Sign In or Create an Account.

By continuing, you agree to the Terms of Service and acknowledge our Privacy Policy

Podcast

What Senator Brian Schatz Wants Climate Advocates to Know

Rob and Jesse talk Trump, contracts, and climate messaging with the lawmaker from Hawaii.

Brian Schatz.
Heatmap Illustration/Getty Images

The first few weeks of the new Trump administration have seen an onslaught of anti-climate actions: an order punishing the wind industry, an attempted reversal of the Environmental Protection Administration’s climate authority, and a brazen — and possibly unconstitutional — attempt to freeze all spending under Biden’s climate laws. Democrats’ climate legacy seems to be under assault. How will they respond?

Senator Brian Schatz has represented Hawaii in the U.S. Senate since 2010. He is the chief deputy whip for the Democratic Party. A self-described climate hawk, he helped shape what became the Inflation Reduction Act, and he has emerged as an early voice of opposition to the second Trump administration. He was previously Hawaii’s lieutenant governor and a state lawmaker.

INFORMATION SUPPLIED:
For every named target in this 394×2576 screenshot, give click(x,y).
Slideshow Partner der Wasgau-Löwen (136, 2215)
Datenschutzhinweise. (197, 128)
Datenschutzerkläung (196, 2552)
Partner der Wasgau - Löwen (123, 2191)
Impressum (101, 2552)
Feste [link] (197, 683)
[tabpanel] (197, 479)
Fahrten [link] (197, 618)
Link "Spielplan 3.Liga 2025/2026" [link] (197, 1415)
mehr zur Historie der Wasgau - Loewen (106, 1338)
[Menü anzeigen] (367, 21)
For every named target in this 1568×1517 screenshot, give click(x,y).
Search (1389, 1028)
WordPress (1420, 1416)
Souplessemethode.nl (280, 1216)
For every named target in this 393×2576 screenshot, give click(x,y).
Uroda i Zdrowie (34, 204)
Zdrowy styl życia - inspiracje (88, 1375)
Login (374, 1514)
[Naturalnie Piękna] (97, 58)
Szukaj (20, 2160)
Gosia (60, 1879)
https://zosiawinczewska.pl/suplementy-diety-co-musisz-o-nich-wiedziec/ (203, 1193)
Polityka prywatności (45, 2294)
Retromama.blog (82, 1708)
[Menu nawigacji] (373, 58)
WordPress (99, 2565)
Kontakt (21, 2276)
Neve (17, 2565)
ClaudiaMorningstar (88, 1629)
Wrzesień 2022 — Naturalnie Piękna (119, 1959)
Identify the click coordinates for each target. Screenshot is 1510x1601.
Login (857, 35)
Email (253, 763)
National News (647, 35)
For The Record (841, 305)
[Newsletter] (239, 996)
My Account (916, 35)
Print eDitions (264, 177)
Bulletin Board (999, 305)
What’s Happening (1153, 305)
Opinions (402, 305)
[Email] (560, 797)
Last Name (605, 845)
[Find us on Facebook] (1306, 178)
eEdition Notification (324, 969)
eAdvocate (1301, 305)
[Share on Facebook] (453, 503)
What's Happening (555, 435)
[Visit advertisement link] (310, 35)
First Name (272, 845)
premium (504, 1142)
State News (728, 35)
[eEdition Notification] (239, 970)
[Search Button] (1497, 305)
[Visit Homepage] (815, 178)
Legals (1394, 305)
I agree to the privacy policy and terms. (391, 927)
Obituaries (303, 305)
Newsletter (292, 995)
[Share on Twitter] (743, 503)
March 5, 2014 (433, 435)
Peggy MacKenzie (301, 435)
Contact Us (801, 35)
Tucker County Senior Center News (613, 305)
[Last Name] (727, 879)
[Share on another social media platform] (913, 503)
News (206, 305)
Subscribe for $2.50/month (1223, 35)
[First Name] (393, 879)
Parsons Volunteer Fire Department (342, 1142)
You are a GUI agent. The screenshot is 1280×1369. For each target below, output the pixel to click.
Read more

THE EXERCISE: Write out the Brian Schatz podcast page above in full, word for word, with nothing changed.

RESULT OF THIS TASK:
Sign In or Create an Account.

By continuing, you agree to the Terms of Service and acknowledge our Privacy Policy

Podcast

What Senator Brian Schatz Wants Climate Advocates to Know

Rob and Jesse talk Trump, contracts, and climate messaging with the lawmaker from Hawaii.

Brian Schatz.
Heatmap Illustration/Getty Images

The first few weeks of the new Trump administration have seen an onslaught of anti-climate actions: an order punishing the wind industry, an attempted reversal of the Environmental Protection Administration’s climate authority, and a brazen — and possibly unconstitutional — attempt to freeze all spending under Biden’s climate laws. Democrats’ climate legacy seems to be under assault. How will they respond?

Senator Brian Schatz has represented Hawaii in the U.S. Senate since 2010. He is the chief deputy whip for the Democratic Party. A self-described climate hawk, he helped shape what became the Inflation Reduction Act, and he has emerged as an early voice of opposition to the second Trump administration. He was previously Hawaii’s lieutenant governor and a state lawmaker.